WHAT THE EXERCISE ASKS | State how many lines in the entries below contain the string "title", and give only that number.

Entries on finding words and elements
◆ ◆ ◆ ◆

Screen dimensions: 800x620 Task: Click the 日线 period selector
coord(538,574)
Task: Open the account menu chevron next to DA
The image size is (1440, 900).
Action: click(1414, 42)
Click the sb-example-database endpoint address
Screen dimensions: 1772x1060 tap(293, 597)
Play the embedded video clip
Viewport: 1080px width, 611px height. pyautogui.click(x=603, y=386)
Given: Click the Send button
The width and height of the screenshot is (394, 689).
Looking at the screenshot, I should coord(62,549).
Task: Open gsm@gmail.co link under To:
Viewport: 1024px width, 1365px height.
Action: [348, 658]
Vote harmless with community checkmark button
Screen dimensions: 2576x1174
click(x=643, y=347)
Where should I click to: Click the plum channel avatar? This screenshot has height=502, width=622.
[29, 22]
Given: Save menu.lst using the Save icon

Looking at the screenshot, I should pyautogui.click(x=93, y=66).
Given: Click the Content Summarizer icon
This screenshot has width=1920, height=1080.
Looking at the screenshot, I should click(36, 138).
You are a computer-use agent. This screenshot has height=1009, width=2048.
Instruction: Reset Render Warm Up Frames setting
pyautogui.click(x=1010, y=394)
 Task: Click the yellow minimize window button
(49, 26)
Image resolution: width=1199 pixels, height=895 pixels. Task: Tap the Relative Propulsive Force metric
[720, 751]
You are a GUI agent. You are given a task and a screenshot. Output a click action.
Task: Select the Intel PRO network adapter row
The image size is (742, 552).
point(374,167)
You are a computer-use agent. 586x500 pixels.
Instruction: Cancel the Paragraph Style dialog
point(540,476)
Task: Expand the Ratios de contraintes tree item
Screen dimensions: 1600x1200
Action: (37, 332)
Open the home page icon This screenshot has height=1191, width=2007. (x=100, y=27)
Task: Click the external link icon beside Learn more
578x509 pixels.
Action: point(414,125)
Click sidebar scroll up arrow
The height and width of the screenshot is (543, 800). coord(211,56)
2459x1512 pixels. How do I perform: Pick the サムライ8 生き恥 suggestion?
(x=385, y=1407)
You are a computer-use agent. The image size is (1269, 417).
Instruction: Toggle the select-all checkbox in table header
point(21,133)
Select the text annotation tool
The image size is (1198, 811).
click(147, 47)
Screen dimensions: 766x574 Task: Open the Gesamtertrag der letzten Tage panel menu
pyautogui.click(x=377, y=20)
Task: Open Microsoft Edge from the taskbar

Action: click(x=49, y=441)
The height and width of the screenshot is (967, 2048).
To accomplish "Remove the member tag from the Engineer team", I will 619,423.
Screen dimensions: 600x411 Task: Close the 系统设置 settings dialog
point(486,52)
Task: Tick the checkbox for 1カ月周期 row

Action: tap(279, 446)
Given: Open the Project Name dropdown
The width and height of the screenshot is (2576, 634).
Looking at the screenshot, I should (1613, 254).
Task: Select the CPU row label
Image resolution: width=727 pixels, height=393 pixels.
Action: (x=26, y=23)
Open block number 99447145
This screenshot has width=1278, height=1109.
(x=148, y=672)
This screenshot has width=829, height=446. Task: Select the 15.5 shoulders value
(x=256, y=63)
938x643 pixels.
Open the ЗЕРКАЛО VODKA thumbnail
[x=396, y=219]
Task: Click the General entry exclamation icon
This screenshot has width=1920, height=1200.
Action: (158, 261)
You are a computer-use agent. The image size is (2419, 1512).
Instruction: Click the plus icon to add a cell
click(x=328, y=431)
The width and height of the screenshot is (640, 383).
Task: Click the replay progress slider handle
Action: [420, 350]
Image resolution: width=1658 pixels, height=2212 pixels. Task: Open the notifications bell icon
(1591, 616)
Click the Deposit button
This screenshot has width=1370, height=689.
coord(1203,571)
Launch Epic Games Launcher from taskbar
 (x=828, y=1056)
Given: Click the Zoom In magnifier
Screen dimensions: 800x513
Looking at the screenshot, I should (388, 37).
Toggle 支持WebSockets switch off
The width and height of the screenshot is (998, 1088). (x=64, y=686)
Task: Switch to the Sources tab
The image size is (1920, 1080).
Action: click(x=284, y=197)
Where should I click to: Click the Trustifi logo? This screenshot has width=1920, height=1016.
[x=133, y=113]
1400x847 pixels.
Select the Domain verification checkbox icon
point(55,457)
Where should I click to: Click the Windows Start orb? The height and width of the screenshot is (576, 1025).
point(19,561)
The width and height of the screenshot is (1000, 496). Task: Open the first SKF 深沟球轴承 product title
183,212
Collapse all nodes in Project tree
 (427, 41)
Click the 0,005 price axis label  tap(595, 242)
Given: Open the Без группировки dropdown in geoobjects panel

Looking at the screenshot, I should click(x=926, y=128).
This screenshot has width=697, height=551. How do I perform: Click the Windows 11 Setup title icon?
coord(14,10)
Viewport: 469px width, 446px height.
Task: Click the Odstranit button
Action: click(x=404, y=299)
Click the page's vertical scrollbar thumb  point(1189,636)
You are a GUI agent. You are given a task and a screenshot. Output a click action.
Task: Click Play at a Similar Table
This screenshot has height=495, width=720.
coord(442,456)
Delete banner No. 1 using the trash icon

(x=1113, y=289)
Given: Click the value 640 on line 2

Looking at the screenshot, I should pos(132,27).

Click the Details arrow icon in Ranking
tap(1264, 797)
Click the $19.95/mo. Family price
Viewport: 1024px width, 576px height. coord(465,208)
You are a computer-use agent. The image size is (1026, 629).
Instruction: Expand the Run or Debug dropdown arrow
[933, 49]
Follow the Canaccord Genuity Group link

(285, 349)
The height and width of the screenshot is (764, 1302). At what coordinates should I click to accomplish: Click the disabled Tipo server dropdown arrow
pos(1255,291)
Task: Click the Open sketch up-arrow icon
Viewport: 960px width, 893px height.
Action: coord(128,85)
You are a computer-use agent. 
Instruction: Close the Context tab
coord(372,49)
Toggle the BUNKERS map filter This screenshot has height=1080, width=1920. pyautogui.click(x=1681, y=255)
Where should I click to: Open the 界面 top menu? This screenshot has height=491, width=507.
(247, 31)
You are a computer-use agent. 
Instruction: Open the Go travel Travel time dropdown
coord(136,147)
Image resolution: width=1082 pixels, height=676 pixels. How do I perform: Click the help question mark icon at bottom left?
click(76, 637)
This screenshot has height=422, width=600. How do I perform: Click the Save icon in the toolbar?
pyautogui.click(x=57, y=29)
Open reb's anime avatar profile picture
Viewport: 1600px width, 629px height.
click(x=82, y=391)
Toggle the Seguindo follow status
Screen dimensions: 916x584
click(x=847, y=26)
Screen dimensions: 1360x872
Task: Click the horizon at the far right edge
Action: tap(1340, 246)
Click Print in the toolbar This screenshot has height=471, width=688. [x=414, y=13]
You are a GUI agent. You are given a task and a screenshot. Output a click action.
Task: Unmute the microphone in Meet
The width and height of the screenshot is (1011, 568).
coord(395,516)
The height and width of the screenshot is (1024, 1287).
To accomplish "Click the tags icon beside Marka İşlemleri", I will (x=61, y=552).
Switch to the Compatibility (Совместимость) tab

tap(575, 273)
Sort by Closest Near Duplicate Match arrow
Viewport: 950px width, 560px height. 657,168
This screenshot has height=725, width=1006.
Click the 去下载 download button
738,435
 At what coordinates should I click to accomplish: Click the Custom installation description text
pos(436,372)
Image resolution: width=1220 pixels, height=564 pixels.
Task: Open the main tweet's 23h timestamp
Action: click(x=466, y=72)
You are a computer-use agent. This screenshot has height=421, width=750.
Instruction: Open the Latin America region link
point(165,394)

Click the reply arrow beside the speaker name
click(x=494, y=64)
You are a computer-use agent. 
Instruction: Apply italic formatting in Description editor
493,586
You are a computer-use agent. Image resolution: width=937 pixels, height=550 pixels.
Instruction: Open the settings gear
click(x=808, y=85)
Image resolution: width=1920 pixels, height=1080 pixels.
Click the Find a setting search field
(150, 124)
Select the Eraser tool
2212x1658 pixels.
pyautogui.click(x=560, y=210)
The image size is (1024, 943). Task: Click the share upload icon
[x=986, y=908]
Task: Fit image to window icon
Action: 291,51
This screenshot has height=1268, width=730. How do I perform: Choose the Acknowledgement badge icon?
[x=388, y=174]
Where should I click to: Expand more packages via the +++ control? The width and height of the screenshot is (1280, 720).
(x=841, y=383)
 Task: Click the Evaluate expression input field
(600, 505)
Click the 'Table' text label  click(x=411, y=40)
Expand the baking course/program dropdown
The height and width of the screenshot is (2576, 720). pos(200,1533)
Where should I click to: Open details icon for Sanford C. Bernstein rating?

◆ ◆ ◆ ◆

THE RESPONSE | 2